### [Work to be completed]
Provide an exact repetition of every entry, with no word altered.

### [Extracted entries]
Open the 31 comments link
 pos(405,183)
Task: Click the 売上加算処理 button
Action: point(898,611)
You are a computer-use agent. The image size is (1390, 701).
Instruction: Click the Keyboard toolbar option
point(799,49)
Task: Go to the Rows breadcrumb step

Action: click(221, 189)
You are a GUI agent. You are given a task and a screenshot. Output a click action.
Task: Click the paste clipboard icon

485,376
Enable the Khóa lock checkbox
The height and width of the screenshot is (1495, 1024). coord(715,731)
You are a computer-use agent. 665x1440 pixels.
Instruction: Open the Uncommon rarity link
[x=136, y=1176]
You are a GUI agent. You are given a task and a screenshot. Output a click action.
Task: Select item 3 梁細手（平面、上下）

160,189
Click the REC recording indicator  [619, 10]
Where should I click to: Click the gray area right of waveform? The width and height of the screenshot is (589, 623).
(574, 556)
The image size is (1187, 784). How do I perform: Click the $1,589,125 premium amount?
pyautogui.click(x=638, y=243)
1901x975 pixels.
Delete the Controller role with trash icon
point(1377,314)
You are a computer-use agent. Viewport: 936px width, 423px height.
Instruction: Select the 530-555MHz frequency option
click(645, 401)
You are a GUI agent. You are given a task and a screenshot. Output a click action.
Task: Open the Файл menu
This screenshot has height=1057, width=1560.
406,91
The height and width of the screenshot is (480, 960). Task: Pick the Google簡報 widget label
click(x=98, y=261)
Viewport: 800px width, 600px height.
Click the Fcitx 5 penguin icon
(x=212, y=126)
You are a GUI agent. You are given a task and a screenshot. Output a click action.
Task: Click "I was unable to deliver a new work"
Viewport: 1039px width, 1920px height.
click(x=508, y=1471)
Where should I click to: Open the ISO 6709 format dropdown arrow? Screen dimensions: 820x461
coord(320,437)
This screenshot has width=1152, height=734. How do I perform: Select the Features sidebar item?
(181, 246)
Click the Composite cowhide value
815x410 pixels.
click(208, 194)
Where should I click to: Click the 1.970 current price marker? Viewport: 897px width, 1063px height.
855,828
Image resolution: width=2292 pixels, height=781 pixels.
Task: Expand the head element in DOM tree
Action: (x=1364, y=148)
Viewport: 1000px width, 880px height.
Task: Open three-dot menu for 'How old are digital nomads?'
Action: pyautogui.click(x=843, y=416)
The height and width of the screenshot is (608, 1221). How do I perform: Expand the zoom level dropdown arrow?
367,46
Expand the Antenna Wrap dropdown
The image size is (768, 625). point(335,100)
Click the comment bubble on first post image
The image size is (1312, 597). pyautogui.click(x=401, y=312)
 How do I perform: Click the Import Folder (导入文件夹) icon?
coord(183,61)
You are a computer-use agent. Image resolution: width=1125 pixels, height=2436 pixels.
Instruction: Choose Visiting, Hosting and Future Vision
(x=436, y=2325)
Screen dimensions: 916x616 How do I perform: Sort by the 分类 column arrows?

### [Exercise result]
Open the 31 comments link
 pos(405,183)
Task: Click the 売上加算処理 button
Action: point(898,611)
You are a computer-use agent. The image size is (1390, 701).
Instruction: Click the Keyboard toolbar option
point(799,49)
Task: Go to the Rows breadcrumb step

Action: click(221, 189)
You are a GUI agent. You are given a task and a screenshot. Output a click action.
Task: Click the paste clipboard icon

485,376
Enable the Khóa lock checkbox
The height and width of the screenshot is (1495, 1024). coord(715,731)
You are a computer-use agent. 665x1440 pixels.
Instruction: Open the Uncommon rarity link
[x=136, y=1176]
You are a GUI agent. You are given a task and a screenshot. Output a click action.
Task: Select item 3 梁細手（平面、上下）

160,189
Click the REC recording indicator  [619, 10]
Where should I click to: Click the gray area right of waveform? The width and height of the screenshot is (589, 623).
(574, 556)
The image size is (1187, 784). How do I perform: Click the $1,589,125 premium amount?
pyautogui.click(x=638, y=243)
1901x975 pixels.
Delete the Controller role with trash icon
point(1377,314)
You are a computer-use agent. Viewport: 936px width, 423px height.
Instruction: Select the 530-555MHz frequency option
click(645, 401)
You are a GUI agent. You are given a task and a screenshot. Output a click action.
Task: Open the Файл menu
This screenshot has height=1057, width=1560.
406,91
The height and width of the screenshot is (480, 960). Task: Pick the Google簡報 widget label
click(x=98, y=261)
Viewport: 800px width, 600px height.
Click the Fcitx 5 penguin icon
(x=212, y=126)
You are a GUI agent. You are given a task and a screenshot. Output a click action.
Task: Click "I was unable to deliver a new work"
Viewport: 1039px width, 1920px height.
click(x=508, y=1471)
Where should I click to: Open the ISO 6709 format dropdown arrow? Screen dimensions: 820x461
coord(320,437)
This screenshot has width=1152, height=734. How do I perform: Select the Features sidebar item?
(181, 246)
Click the Composite cowhide value
815x410 pixels.
click(208, 194)
Where should I click to: Click the 1.970 current price marker? Viewport: 897px width, 1063px height.
855,828
Image resolution: width=2292 pixels, height=781 pixels.
Task: Expand the head element in DOM tree
Action: (x=1364, y=148)
Viewport: 1000px width, 880px height.
Task: Open three-dot menu for 'How old are digital nomads?'
Action: pyautogui.click(x=843, y=416)
The height and width of the screenshot is (608, 1221). How do I perform: Expand the zoom level dropdown arrow?
367,46
Expand the Antenna Wrap dropdown
The image size is (768, 625). point(335,100)
Click the comment bubble on first post image
The image size is (1312, 597). pyautogui.click(x=401, y=312)
 How do I perform: Click the Import Folder (导入文件夹) icon?
coord(183,61)
You are a computer-use agent. Image resolution: width=1125 pixels, height=2436 pixels.
Instruction: Choose Visiting, Hosting and Future Vision
(x=436, y=2325)
Screen dimensions: 916x616 How do I perform: Sort by the 分类 column arrows?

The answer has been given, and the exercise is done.